The state of California recognizes that it’s in kids’ best interests to have healthy relationships with both parents. (That’s true even if you have a low opinion of your spouse because he or she cheated on you.) The courts won’t say, “Well, you cheated, so you can only see your kids every other weekend.”
Here’s the deal, though. If one spouse’s infidelity during the marriage changed his or her fitness as a parent, the courts can use it to rule on child custody. But being an “unfit” parent is a big deal, and courts don’t throw that around lightly. The fact that he or she cheated – while it did destroy your marriage – doesn’t mean that the courts will see your spouse as an unfit parent.
Your spouse would have to do something that seriously changed his or her ability to parent, like engage in sexual acts with the other party in front of the kids. The adultery could also affect custody if the new partner abuses the children, for example. If the affair changes your spouse’s living arrangements in a way that wouldn’t be good for the kids (like if he or she moved into a studio apartment with the paramour, and there aren’t any beds or sofas for the children to sleep on), the courts would rule based on what’s best for the kids.
Your Kids’ Best Interests
It’s important to remember that the courts will always put the kids’ best interests first. In cases like those, there’s no way to predict how a judge will rule – but the courts definitely have options. A judge might:
Restrict one parent from seeing the kids except when he or she is supervised
Say that the kids can’t have overnight visits with one parent
Come up with any remedy that puts the kids’ needs first
The bottom line is that even though adultery may have destroyed your marriage, it won’t affect child custody unless it has changed your soon-to-be ex-spouse’s fitness as a parent.
It can, however, affect other aspects of your divorce.
Adultery and Divorce: What Does it Affect?
Adultery can have a minimal impact on other aspects of your divorce, but only in limited circumstances. For example, it may affect property distribution and alimony.
How Adultery Can Affect Property Division
When one spouse spends marital money – which is community property – on an affair partner, and when the other spouse can prove it, the courts may order the big spender to repay half of what he or she spent. This can be very difficult to prove, so without a paper trail, you may not be able to show the court how much your spouse spent on the affair partner. Even if you just suspect that your spouse spent money on the affair partner, though, you should let your Stockton divorce attorney know. Your spouse could be hiding money or accounts, which he or she is legally required to disclose during divorce.

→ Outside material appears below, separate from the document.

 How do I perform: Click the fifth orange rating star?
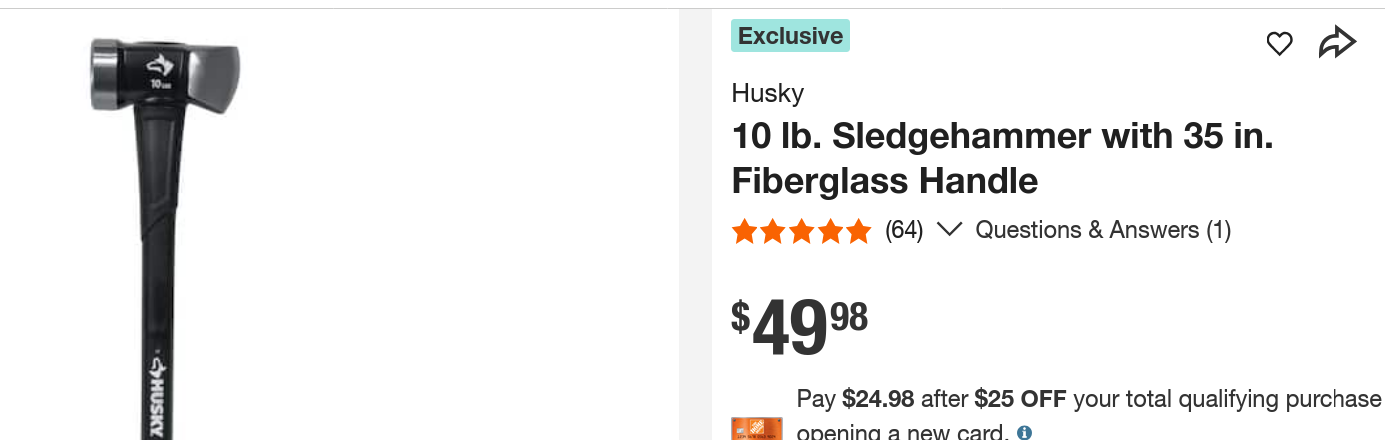click(859, 232)
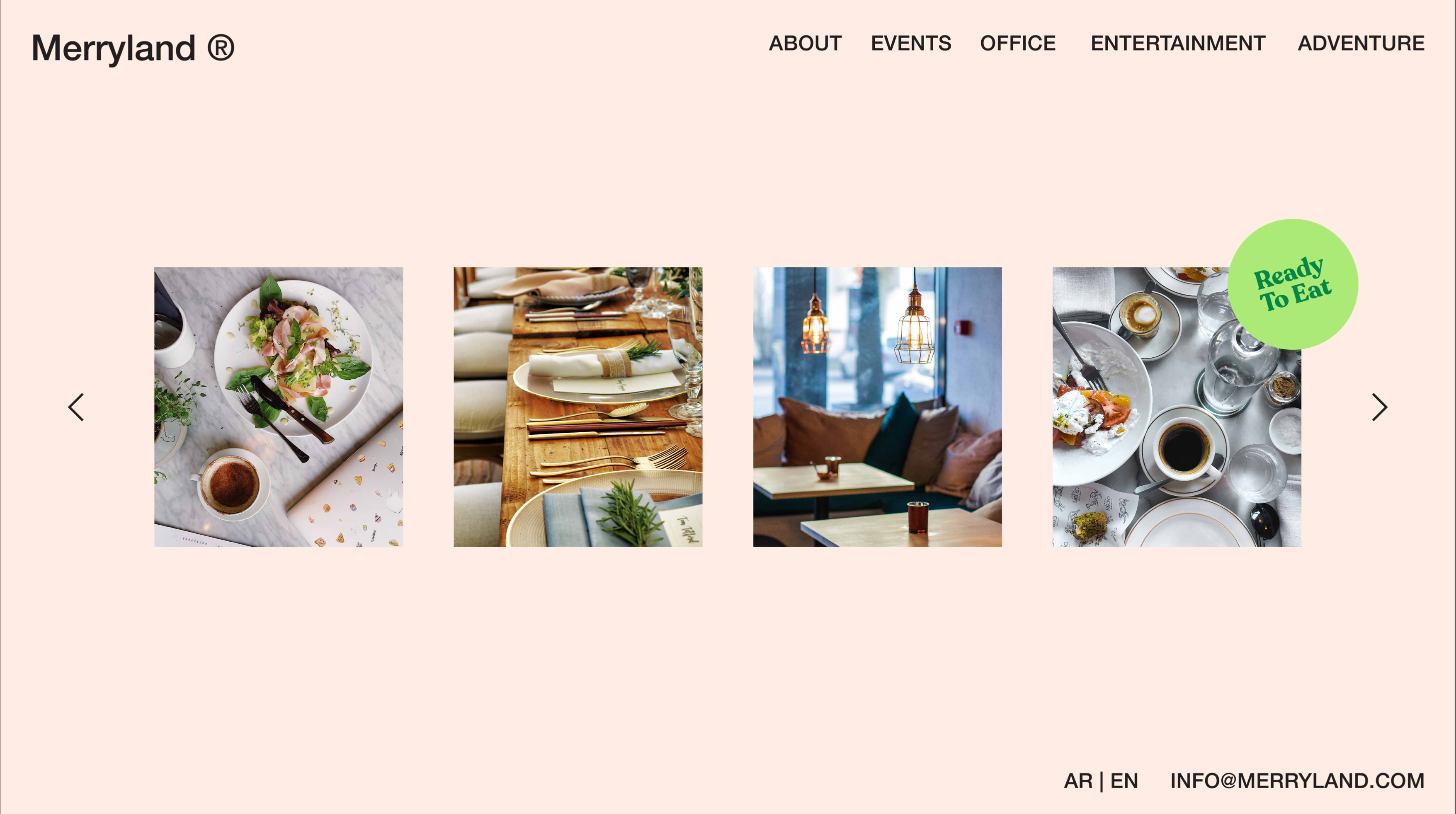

How Adultery Can Affect Alimony
In some cases, the courts order one spouse to pay the other alimony. Known as spousal support, this money is supposed to help a lower-earning spouse get back on his or her feet. Several factors go into a judge’s alimony decision, and one of them is the lower-earning spouse’s living arrangements. If your spouse cheated on you and is now living with the affair partner, you may not owe him or her as much alimony as you ordinarily would – after all, there’s someone else living there that can help pay the bills and provide support.
Who Pays for Divorce if Adultery is the Cause?

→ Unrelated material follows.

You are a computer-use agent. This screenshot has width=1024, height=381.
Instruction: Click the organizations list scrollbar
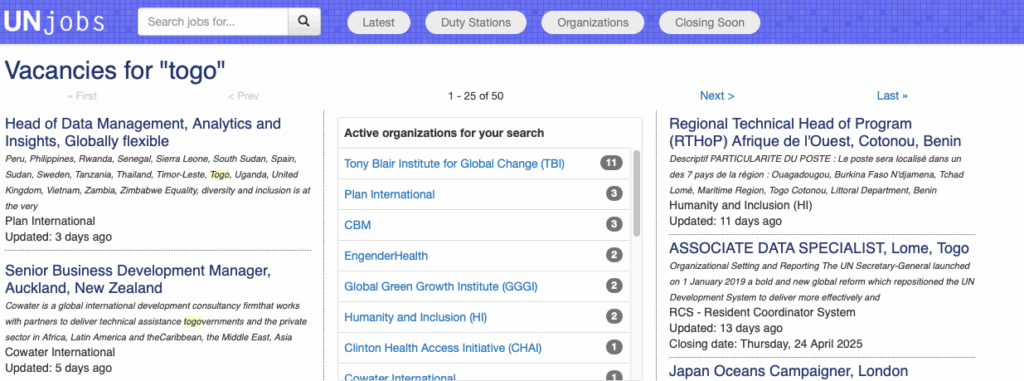coord(637,193)
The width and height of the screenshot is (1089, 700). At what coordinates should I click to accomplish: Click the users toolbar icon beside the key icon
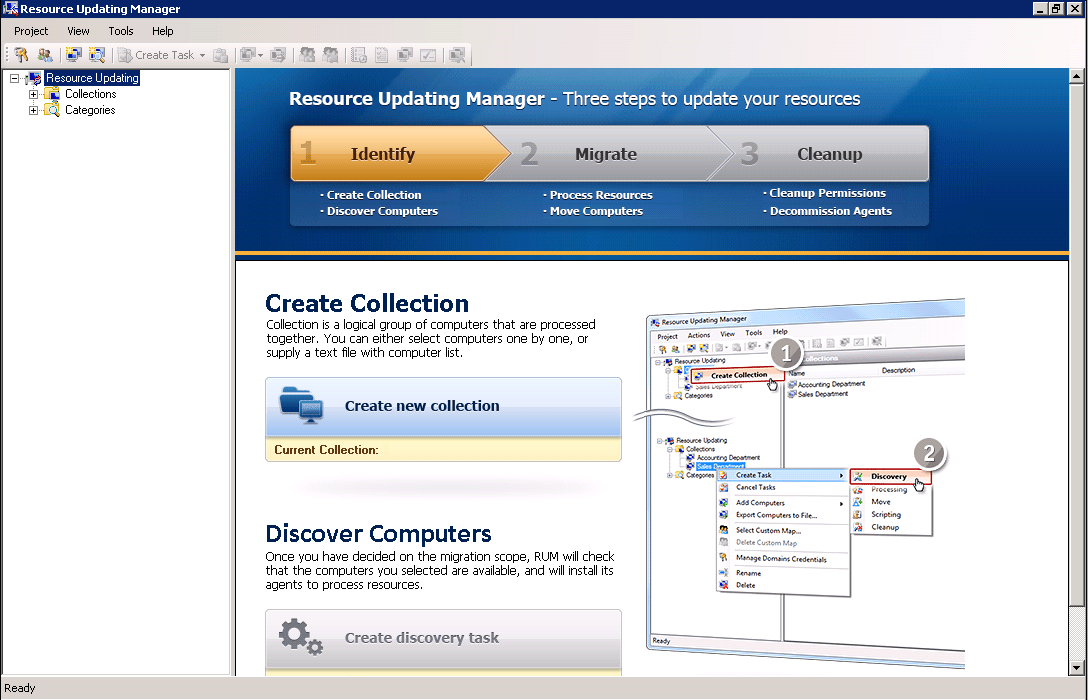(x=43, y=55)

You can ask the court to order your spouse to pay your legal fees related to divorce, but not because he or she cheated on you. Section 271 of the California Family Code allows the court to order one person to pay another person’s legal fees if that person doesn’t have enough money to pay his or her own legal fees. Sometimes judges can order one spouse to pay the other’s legal fees without need, too, such as when one party keeps trying to drag the other back to court needlessly.
How Do You Prove Infidelity During Divorce?
In California, there’s typically no need to prove infidelity. It won’t impact the outcome of your case (unless your spouse spent all your family’s savings on his or her affair partner, or your spouse engaged in lewd behavior with a paramour in front of your children, that is).
If you believe that your spouse’s cheating will have an impact on your divorce, you’ll need to provide the court with evidence. That could include credit card statements or bank statements that show how much money your spouse spent on the other party, or proof that your spouse (or the affair partner) behaved improperly in front of your children. The behavior has to be extreme, though – as upset as you may be that your children stayed the night with your ex at the same time his or her affair partner did, that alone probably isn’t enough for the adultery to affect your divorce.
Is Adultery Punishable by Law in California?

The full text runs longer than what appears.